> Article
━━━━━━━━
The setting batch-size is a setting that will be sent to the job as a parameter, which will indicate to the job how many events it should process in one execution.

Qmatic and Custom jobs/transformations

There are two separate folders in the conf/stat-jobs directory. These are qmatic and custom. The qmatic folder contains all internal Orchestra jobs/transformations that are required by Stat, to get correct system functionality.
These (or their configuration) must not be altered in any way.
Any custom requirements are met by creating custom jobs/transformations that shall be added to the custom directory. Custom jobs/transformations are referenced in stat-jobs.xml by prepending the job filename with the “custom/” folder.
━━━━━━━━
> Data block
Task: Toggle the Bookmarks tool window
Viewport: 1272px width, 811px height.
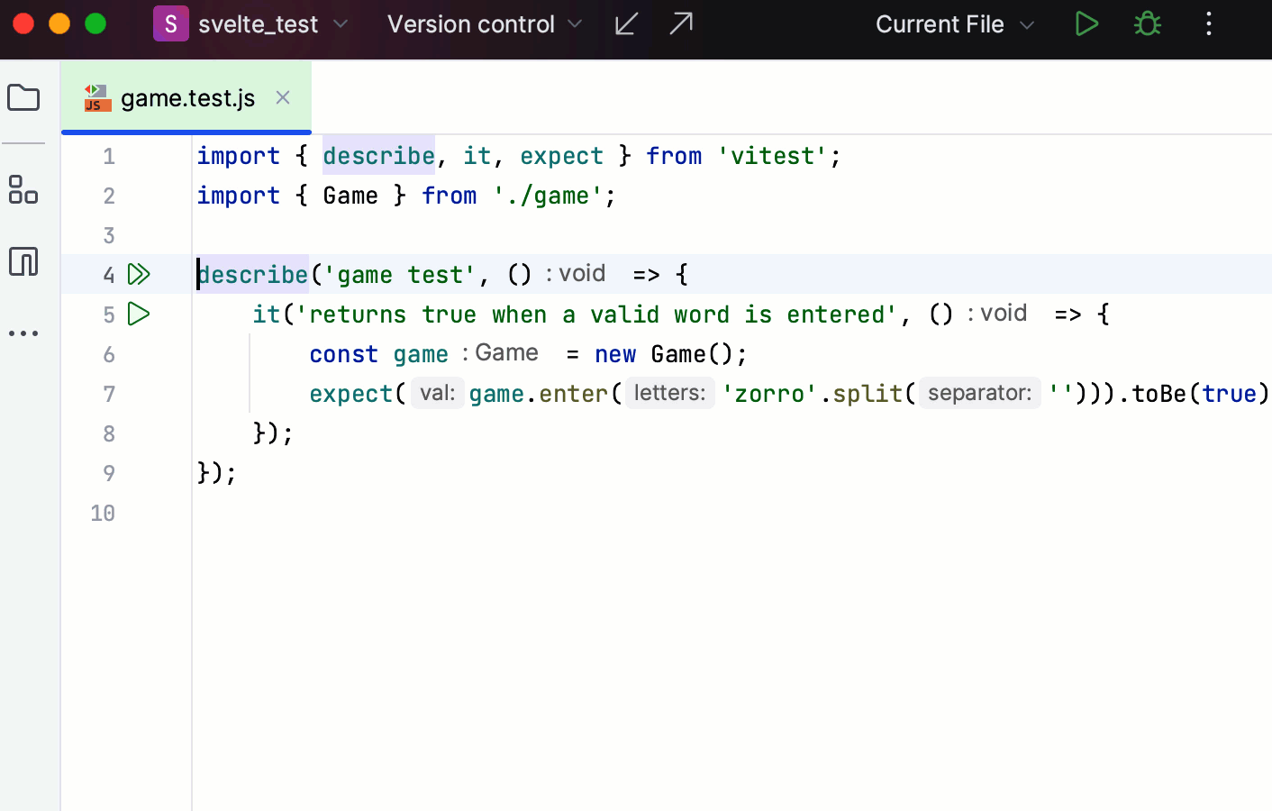Action: point(23,261)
━━━━━━━━
> Goals
[1] Retype the Stat jobs text word for word, beginning at the words "Qmatic and Custom jobs/transformations" and stopping after "correct system functionality.".
[2] Write what comes next in the Stat jobs text, continuing after its final sentence.
The material isn't needed for anything here.

> Task-by-task outputs
[1]
Qmatic and Custom jobs/transformations

There are two separate folders in the conf/stat-jobs directory. These are qmatic and custom. The qmatic folder contains all internal Orchestra jobs/transformations that are required by Stat, to get correct system functionality.

[2]
Example:
<job filename=”custom/test.ktr”/>
 

Processing events

The following example illustrates how event and job/transformation processing is handled:
<kettle-jobs>
<job filename="qmatic/visit-transaction.ktr" max-events-before-processing="10" batch-limit="1+" max-time-before-processing="10" >
<event name="VISIT_END" />
<event name="VISIT_END_TRANSACTION" />
</job>
<job filename="custom/myJob.ktr" max-events-before-processing="1" max-time-before-processing="10" >
<event name="VISIT_NOSHOW" />
</job>
<job filename="custom/myOtherJob.ktr" max-time-before-processing="10" />
</kettle-jobs>
 
In this example, every time a visit is completed (VISIT_END) or a multi-service-visit has a service completed (VISIT_END_TRANSACTION), the counter for the visit-transaction.ktr is incremented. When this counter reaches 10, (configured by max-events-before-processing) the job will be executed.
If no (or fewer than 10) events are processed in a 10 minute interval (configured by max-time-before-processing), the job will be executed anyway. Each time the job executes the counter and timer is reset.
Here is a timing example:
00:00 – system initializes – timer is started for job to run at 00:10.
00:08 – 10 events have been processed, job is started. Counter is reset to 0 and timer is reset to start at 00:18.
00:18 – 5 events have been processed. Job is started by timer, counter is reset to 0 and timer is reset to start at 00:28.
 
The job custom/myJob.ktr in this example has max-events-before-processing set to 1, meaning it will trigger on all events with name VISIT_NOSHOW. It is not recommended to use this setup with an event that is very common, as it could severely impact performance.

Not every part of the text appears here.